WHAT IS NEEDED — Out of the lines below, please list those that hold the string "axis".

(Pixel coordinate grounding data)
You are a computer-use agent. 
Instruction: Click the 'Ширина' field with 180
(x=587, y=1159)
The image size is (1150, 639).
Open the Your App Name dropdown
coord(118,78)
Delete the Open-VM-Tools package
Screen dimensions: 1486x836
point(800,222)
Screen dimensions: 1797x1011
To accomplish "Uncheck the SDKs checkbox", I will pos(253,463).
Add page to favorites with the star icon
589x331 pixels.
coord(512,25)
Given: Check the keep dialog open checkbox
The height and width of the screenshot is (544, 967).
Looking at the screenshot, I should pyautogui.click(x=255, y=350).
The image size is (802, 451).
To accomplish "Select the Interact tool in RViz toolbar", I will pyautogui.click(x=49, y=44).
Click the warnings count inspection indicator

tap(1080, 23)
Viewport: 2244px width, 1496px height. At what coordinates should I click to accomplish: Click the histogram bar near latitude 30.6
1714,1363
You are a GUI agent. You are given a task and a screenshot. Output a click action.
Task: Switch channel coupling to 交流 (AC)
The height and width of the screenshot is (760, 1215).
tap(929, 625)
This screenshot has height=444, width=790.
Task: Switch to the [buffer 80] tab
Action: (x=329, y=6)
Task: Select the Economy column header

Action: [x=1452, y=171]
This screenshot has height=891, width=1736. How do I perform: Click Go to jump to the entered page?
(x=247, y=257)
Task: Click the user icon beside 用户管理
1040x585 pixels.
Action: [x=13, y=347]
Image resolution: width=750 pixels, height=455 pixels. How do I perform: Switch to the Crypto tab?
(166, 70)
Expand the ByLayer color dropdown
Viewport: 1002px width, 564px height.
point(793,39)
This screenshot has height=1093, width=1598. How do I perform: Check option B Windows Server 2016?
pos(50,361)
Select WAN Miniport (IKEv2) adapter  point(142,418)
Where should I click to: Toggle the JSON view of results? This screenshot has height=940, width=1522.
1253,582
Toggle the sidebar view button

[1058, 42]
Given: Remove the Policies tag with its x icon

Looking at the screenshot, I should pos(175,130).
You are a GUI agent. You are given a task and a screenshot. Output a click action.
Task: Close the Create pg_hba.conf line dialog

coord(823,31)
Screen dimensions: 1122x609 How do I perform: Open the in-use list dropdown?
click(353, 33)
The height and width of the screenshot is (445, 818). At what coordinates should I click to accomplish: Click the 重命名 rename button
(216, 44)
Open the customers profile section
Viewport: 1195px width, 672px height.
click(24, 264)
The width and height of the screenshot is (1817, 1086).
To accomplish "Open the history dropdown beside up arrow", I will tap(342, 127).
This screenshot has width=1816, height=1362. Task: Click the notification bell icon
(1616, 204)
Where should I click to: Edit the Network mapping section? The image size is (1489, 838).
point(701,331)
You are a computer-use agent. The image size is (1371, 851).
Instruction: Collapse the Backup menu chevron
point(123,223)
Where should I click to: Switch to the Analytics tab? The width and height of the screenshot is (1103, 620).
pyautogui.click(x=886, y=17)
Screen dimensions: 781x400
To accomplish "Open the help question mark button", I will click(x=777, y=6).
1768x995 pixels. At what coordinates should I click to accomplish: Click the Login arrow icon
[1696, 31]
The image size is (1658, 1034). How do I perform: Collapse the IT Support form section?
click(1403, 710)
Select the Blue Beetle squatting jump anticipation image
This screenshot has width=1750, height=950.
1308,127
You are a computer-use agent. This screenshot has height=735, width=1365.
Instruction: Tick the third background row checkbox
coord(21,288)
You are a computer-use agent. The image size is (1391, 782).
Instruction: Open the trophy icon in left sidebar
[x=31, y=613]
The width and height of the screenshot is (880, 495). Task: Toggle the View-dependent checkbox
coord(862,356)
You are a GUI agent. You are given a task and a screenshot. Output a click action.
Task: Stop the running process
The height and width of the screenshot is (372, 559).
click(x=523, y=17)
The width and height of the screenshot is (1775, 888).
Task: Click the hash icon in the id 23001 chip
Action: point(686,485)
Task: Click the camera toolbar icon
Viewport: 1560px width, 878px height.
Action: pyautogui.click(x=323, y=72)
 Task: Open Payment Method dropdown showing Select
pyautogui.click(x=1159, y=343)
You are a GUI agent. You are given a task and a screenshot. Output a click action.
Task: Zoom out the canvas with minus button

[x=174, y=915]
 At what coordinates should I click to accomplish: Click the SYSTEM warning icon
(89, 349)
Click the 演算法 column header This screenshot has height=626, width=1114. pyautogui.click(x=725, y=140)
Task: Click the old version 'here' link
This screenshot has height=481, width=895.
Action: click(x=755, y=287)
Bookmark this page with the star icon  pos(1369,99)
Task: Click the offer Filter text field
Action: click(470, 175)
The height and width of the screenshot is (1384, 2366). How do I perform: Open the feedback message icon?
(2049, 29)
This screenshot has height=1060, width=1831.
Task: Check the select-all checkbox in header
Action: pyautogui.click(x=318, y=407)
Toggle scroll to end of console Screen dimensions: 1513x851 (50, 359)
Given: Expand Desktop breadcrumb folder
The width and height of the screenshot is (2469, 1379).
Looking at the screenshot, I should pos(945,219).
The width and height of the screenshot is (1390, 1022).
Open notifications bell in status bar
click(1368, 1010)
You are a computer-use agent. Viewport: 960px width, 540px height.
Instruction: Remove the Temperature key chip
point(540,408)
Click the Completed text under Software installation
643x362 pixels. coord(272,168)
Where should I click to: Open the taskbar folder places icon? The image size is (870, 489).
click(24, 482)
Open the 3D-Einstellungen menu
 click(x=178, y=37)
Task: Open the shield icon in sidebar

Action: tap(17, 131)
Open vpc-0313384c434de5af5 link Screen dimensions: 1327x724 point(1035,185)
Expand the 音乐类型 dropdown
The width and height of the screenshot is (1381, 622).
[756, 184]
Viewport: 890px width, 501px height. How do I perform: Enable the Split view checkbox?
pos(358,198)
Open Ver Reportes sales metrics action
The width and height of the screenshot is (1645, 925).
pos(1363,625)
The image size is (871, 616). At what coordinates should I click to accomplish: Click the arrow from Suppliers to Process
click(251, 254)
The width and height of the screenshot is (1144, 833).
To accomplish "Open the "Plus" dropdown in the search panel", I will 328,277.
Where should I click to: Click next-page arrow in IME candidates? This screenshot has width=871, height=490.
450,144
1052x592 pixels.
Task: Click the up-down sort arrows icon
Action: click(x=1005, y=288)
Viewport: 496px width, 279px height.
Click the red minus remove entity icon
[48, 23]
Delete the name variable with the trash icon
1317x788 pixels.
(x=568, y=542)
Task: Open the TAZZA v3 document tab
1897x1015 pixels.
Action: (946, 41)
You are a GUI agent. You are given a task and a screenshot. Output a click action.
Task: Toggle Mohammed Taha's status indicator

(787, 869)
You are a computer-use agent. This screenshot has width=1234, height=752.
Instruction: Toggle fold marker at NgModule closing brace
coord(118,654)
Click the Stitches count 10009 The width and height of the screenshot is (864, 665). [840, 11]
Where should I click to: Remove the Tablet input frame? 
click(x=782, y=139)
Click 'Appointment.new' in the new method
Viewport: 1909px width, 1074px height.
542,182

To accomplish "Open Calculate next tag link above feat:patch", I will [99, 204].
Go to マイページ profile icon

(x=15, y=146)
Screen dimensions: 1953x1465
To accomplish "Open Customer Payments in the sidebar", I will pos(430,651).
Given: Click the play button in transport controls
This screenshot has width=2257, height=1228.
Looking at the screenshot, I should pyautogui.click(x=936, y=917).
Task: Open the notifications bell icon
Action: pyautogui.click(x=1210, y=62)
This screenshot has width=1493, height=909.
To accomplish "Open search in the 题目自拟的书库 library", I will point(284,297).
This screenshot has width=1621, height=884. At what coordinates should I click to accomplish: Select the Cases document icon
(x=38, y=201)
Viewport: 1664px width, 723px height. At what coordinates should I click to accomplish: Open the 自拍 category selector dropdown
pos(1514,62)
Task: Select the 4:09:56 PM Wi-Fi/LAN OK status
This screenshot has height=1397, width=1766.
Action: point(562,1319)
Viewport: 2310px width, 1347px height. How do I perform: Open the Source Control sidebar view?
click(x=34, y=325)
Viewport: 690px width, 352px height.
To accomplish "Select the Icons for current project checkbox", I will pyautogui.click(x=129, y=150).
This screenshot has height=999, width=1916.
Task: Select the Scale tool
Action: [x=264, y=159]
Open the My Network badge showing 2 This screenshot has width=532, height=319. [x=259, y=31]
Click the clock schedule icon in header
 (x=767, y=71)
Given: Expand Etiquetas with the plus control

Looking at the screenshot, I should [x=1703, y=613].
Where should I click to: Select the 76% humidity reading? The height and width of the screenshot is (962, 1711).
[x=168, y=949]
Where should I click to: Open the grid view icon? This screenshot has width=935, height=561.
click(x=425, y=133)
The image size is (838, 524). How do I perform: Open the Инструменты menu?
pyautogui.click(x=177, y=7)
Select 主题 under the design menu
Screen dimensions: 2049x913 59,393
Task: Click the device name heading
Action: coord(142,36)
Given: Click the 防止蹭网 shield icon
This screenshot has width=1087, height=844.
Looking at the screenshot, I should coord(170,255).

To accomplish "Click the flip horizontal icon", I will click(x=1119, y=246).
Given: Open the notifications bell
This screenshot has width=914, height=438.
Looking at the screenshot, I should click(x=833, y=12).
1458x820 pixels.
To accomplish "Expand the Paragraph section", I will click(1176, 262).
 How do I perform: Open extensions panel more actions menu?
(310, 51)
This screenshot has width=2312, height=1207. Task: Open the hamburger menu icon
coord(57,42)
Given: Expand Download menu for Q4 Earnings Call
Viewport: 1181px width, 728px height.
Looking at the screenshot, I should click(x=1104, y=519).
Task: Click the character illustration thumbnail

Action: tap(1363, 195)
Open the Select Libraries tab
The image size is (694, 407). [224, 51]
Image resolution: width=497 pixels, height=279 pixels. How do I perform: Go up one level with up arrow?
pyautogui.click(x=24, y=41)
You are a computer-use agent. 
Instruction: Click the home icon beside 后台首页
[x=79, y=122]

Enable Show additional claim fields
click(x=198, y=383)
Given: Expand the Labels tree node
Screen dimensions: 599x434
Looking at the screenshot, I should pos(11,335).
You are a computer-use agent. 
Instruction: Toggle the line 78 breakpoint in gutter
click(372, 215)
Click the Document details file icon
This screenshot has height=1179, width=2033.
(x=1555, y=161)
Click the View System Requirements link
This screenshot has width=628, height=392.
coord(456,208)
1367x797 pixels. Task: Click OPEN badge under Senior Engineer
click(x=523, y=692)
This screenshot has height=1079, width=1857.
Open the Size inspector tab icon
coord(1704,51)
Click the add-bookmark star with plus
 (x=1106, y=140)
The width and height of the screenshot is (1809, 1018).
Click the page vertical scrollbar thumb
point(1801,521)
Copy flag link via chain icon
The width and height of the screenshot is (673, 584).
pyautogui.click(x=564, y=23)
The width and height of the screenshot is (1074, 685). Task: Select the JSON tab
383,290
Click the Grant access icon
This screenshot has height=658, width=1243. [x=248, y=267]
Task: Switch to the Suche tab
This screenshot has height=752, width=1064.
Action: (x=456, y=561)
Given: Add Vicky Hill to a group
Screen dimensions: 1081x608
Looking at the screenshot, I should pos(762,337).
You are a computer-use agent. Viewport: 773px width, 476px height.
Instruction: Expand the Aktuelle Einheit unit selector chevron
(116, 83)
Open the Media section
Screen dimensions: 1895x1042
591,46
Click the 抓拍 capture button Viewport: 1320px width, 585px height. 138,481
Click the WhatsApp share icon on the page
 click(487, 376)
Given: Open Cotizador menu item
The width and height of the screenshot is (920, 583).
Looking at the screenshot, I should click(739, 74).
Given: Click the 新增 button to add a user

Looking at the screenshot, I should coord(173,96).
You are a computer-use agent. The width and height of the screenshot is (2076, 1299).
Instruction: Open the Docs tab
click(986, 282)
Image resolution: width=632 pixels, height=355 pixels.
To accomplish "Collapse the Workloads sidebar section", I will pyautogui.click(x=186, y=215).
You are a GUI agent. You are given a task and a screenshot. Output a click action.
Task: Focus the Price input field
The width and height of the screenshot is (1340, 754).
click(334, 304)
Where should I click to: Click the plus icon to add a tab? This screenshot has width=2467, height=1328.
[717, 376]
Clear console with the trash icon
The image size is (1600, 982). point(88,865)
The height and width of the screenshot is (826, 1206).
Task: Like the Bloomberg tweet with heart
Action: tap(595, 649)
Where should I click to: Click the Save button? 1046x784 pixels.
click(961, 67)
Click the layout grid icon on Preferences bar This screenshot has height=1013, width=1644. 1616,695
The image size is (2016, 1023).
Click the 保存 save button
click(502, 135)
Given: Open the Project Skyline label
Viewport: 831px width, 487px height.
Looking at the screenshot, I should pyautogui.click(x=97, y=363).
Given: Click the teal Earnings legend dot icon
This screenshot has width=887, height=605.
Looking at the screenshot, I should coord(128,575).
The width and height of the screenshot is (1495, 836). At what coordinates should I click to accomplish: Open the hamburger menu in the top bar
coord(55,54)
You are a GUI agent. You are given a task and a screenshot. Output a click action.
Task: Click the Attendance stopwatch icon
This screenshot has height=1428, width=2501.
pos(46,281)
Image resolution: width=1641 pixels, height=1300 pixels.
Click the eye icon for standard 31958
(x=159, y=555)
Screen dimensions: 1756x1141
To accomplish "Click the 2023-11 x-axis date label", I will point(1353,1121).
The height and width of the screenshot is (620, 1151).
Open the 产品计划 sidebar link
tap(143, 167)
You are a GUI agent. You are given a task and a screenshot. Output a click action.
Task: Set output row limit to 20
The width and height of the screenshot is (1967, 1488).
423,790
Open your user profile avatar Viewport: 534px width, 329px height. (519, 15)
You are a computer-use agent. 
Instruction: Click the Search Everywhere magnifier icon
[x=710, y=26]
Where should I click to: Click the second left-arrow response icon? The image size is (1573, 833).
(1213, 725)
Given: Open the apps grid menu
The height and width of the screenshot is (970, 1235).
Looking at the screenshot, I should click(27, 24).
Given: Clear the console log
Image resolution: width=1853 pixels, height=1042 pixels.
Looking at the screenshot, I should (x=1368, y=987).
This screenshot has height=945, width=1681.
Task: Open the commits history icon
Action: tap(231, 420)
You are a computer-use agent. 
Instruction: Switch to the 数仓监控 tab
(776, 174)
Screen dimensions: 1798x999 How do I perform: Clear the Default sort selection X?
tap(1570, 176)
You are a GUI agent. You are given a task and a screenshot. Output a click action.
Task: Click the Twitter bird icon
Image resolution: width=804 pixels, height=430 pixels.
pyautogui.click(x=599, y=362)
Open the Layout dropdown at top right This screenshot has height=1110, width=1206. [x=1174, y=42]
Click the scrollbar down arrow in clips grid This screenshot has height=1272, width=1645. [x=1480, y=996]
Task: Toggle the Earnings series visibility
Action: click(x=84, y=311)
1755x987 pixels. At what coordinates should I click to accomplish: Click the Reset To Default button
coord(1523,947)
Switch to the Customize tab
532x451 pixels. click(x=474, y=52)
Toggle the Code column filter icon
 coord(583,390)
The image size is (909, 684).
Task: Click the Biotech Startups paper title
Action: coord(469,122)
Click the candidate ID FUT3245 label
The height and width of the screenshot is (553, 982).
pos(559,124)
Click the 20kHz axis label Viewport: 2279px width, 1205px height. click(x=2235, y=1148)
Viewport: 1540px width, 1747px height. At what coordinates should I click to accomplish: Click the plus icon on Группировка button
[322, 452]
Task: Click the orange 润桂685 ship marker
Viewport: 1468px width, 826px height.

TASK SOLUTION —
To accomplish "Click the 2023-11 x-axis date label", I will point(1353,1121).
Click the 20kHz axis label Viewport: 2279px width, 1205px height. click(x=2235, y=1148)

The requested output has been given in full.